Passive Avoidance Test
A passive avoidance test was done using the shuttle-box apparatus to evaluate the learning capacity and memory retention (Esfandiary et al., 2015; Karimipour et al., 2019; Xie et al., 2018). This test was scheduled into adaptation, training, and probe steps in 3 consecutive days. In the adaptation stage, the mice were habituated to a shuttle-box environment. In the training step, the mice were placed in the light chamber and one minute later, the guillotine door was opened and once the animal was entered into the dark chamber, received an electric shock (40 V, 0.5 A. 2 s). On the probe test, the mice were placed into the light chamber and allowed to enter into the dark chamber in the 5-min period. Step-through latency was considered as the memory retention or retrieval index.

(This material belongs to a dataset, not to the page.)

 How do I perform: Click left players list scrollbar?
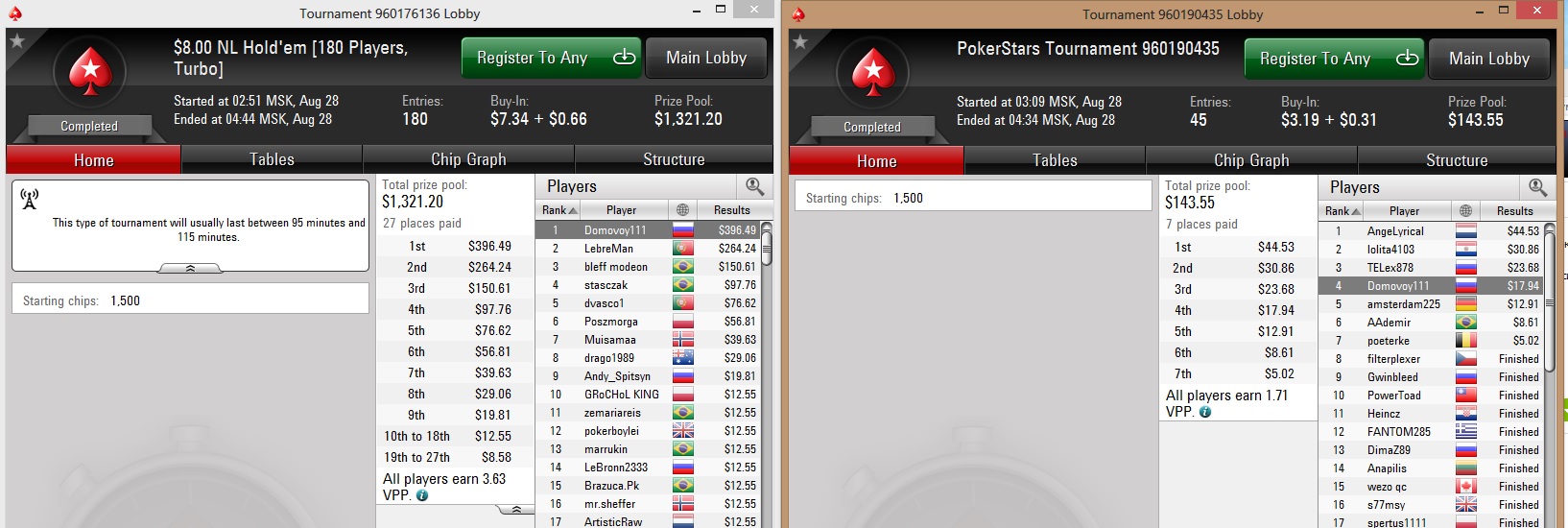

Transplantation of NSCs-CM
After AD confirmation and completion of passive avoidance test, the NSCs-CM was bilaterally delivered into ICV (Nakano et al., 2020). Using stereotaxic apparatus, 5 µl NSCs-CM was injected into ICV using micro pump injection with 1 µl/min velocity rate. To prevent of backflow, the needle was kept at the site of injection for 5 additional minutes.
BrdU Administration
For labeling of endogenous NSCs, 10 mg/ml BrdU (Sigma) was dissolved in 0.9% normal saline and sterilized using 0.22-µm microfilters. Then, 50 mg/kbw BrdU was intraperitoneally injected for 7 consecutive days.
MWM Performance Procedure
MWM task was conducted to explore the spatial learning and memory capacity on the 28 days after the last BrdU injection (Esfandiary et al., 2014; Karimipour et al., 2019; Nakano et al., 2016, 2020). Briefly, in the maze room, a tank (180 cm in diameter and 60 cm in high) was filled with water (22 ± 1 °C) and a platform was submerged in the tank below 2 cm the water surface. The tank virtually was divided into 4 identical quadrants and visual cues and signs were included in all directions in the maze room. In the habituation phase, the mice were placed in a random direction and allowed to swim in the pool without a platform for the 60 s. The training phase was designed into 5 blocks and 4 trials in every block for 5 consecutive days. In all trials, the mice were placed in the tank in a randomly starting position and allowed to find the hidden platform in the 60 s. After reaching the platform, they were allowed to stay there for the 30 s and then returned to the holding cage for 10 min until the next task. If the animal could not find the platform, they were gently guided to the platform and allowed to stay there for the 30 s. In all trials, escape latency (taking time to reach and find the platform) and the distance traveled by the mice were evaluated. In the probe trial (Test day), the platform was removed and the average time spent in the target quadrant was measured where the platform located in the training trials.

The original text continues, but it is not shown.